I told my mother the answers that she did not want to hear. That everything I was doing now was to prevent those from happening. But I did not tell her the true reason. Why do I want to travel? Why not just get a “stable” job and sit with a company for about 10 years or so? Make my way up the career ladder? What they want for me is what every parent of their generation wants for their children; they wanted their kids to earn enough money to have a nice roof over their heads, money for education, and money for a good car and the occasional holiday. Perfectly normal and sane dreams, except for one single fact.

This is not what I want.

I don’t want a safe life. That is not for me. I want a life where I can tell stories to my children, stories to my nephew and nieces, stories to tell the next generation. I don’t want a life where the past is forgotten, where the only time it is brought up is so that it can be used to put another person down. I don’t want a life where I would feel embarassed by my life’s choices. I don’t want a life where I censor myself simply because it’s not something that’s normally done.

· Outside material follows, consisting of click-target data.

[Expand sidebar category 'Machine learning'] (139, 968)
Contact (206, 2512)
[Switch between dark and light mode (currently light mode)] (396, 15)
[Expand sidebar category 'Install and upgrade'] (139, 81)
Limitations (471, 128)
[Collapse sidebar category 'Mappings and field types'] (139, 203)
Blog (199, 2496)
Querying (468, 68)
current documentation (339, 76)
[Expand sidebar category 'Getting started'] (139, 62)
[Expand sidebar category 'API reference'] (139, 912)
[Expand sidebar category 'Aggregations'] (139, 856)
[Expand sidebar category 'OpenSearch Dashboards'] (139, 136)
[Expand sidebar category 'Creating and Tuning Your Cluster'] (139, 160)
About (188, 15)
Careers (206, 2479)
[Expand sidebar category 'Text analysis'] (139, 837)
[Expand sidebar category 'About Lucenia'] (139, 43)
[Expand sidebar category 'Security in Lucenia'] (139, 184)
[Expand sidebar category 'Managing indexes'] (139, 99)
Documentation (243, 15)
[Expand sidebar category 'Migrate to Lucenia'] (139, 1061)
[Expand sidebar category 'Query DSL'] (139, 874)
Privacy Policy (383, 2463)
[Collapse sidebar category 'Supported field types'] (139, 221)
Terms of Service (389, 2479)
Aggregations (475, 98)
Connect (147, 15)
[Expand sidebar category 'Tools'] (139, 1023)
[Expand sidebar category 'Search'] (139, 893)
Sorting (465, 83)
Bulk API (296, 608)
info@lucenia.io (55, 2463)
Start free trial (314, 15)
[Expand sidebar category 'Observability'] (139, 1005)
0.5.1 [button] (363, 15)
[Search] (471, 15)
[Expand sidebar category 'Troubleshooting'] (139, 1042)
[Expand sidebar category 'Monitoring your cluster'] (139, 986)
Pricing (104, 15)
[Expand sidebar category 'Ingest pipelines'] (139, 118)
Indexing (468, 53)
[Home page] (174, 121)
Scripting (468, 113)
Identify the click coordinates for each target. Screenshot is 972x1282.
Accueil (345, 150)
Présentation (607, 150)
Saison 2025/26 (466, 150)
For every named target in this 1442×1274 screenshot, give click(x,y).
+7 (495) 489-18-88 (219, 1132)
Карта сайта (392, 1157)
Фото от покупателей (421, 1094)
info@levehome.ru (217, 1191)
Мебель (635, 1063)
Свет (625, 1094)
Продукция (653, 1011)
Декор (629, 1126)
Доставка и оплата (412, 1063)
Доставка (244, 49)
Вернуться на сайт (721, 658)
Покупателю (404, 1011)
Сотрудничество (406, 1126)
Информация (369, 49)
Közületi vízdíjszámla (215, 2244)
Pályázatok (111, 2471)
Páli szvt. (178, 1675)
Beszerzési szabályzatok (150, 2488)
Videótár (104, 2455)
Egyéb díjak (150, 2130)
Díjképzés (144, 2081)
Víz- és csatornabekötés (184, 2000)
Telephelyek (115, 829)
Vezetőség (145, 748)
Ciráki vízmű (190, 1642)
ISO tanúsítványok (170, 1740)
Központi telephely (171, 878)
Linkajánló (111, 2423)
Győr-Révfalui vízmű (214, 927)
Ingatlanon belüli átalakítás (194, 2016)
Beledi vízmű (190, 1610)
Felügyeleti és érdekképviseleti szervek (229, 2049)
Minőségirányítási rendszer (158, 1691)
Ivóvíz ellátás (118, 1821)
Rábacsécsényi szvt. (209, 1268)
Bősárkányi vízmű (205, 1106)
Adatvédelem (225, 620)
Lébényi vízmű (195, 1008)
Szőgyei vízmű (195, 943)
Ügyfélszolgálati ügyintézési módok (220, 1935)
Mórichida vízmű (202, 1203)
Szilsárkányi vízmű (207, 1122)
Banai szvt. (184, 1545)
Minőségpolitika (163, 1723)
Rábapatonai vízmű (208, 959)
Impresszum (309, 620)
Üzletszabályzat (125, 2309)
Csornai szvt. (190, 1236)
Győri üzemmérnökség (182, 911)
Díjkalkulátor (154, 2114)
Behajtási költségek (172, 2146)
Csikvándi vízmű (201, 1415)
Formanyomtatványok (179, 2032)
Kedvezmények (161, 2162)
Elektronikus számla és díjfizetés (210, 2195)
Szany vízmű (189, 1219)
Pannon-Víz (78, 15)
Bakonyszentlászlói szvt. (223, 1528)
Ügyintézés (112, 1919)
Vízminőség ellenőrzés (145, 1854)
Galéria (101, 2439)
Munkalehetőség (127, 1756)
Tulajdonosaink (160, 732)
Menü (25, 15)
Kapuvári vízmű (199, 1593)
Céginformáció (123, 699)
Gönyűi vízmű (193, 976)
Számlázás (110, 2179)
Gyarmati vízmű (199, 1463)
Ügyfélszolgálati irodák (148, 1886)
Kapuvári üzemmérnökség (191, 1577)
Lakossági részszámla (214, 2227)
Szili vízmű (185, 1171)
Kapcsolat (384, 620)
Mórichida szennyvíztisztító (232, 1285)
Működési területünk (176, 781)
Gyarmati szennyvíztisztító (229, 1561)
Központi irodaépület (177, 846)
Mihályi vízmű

That is not the life for me.

I have big dreams. Big in the sense that it is probably something my family, extended and close, have never really thought about. My grandparents have travelled around the four corners of the globe. They’ve been to Europe, China, the US and New Zealand. My godfather has gone beyond that. My eldest cousin and his wife have been to the UK. The rest of the family? Many are content to simply sit in Malaysia, or to travel to Singapore and Thailand when the church takes them. Or if the mood does so.

That is not what I want.

My grandmother, if nothing else, has a wanderlust. My grandfather was a railway master. They both loved to travel, to see new things, to explore places. My grandmother never complained about having to move house multiple times when she was younger. My grandfather enjoyed taking the few minutes walk down to the local coffee shop (kopitiam) to socialise with his friends. Whether my parents realised it or not, when they put me in my grandparents’ care, I became more like my grandparents than I did my parents.

But that’s a story for another time.